Looks good to me, thank for doing this:

Reviewed-by: Greg Kroah-Hartman <gregkh@linuxfoundation.org>


^ permalink raw reply	[flat|nested] 12+ messages in thread

* Re: [PATCH] random: always use batched entropy for get_random_u{32,64}
  2020-02-16 18:23 ` Greg Kroah-Hartman
@ 2020-02-20 22:20   ` Tony Luck
  2020-02-20 22:29     ` Tony Luck
  2020-02-21 20:07     ` Jason A. Donenfeld
  0 siblings, 2 replies; 12+ messages in thread
From: Tony Luck @ 2020-02-20 22:20 UTC (permalink / raw)
  To: Greg Kroah-Hartman
  Cc: Jason A. Donenfeld, Ted Ts'o, Linux Kernel Mailing List

On Sun, Feb 16, 2020 at 10:24 AM Greg Kroah-Hartman
<gregkh@linuxfoundation.org> wrote:

> >  drivers/char/random.c | 12 ------------
> >  1 file changed, 12 deletions(-)
>
> Looks good to me, thank for doing this:
>
> Reviewed-by: Greg Kroah-Hartman <gregkh@linuxfoundation.org>

Perhaps also needs to update the comment above these functions.

Specifically the bit that says "The quality of the random
number is either as good as RDRAND" ... since you are
no longer pulling from RDRAND it isn't true anymore.

-Tony

^ permalink raw reply	[flat|nested] 12+ messages in thread

* Re: [PATCH] random: always use batched entropy for get_random_u{32,64}
  2020-02-20 22:20   ` Tony Luck
@ 2020-02-20 22:29     ` Tony Luck
  2020-02-21 20:08       ` Jason A. Donenfeld
  2020-02-21 20:07     ` Jason A. Donenfeld
  1 sibling, 1 reply; 12+ messages in thread
From: Tony Luck @ 2020-02-20 22:29 UTC (permalink / raw)
  To: Greg Kroah-Hartman
  Cc: Jason A. Donenfeld, Ted Ts'o, Linux Kernel Mailing List

Also ... what's the deal with a spin_lock on a per-cpu structure?
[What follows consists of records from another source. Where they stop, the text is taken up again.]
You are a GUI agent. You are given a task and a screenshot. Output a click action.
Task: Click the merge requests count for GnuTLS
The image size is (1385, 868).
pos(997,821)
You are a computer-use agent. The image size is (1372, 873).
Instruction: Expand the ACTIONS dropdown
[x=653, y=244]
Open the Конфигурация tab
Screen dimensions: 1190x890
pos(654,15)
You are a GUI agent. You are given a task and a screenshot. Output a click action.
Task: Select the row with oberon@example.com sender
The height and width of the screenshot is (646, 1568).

        batch = raw_cpu_ptr(&batched_entropy_u64);
        spin_lock_irqsave(&batch->batch_lock, flags);
        if (batch->position % ARRAY_SIZE(batch->entropy_u64) == 0) {
                extract_crng((u8 *)batch->entropy_u64);
                batch->position = 0;
        }
        ret = batch->entropy_u64[batch->position++];
        spin_unlock_irqrestore(&batch->batch_lock, flags);

Could we just disable interrupts and pre-emption around the entropy extraction?

-Tony

^ permalink raw reply	[flat|nested] 12+ messages in thread

* Re: [PATCH] random: always use batched entropy for get_random_u{32,64}
  2020-02-20 22:20   ` Tony Luck
  2020-02-20 22:29     ` Tony Luck
@ 2020-02-21 20:07     ` Jason A. Donenfeld
  2020-02-21 20:10       ` [PATCH v2] " Jason A. Donenfeld
  1 sibling, 1 reply; 12+ messages in thread
From: Jason A. Donenfeld @ 2020-02-21 20:07 UTC (permalink / raw)
  To: Tony Luck; +Cc: Greg Kroah-Hartman, Ted Ts'o, Linux Kernel Mailing List

Hi Tony,

On Thu, Feb 20, 2020 at 11:20 PM Tony Luck <tony.luck@gmail.com> wrote:
>
> On Sun, Feb 16, 2020 at 10:24 AM Greg Kroah-Hartman
> <gregkh@linuxfoundation.org> wrote:
>
> > >  drivers/char/random.c | 12 ------------
> > >  1 file changed, 12 deletions(-)
> >
> > Looks good to me, thank for doing this:
> >
> > Reviewed-by: Greg Kroah-Hartman <gregkh@linuxfoundation.org>
>
> Perhaps also needs to update the comment above these functions.
>
> Specifically the bit that says "The quality of the random
> number is either as good as RDRAND" ... since you are
> no longer pulling from RDRAND it isn't true anymore.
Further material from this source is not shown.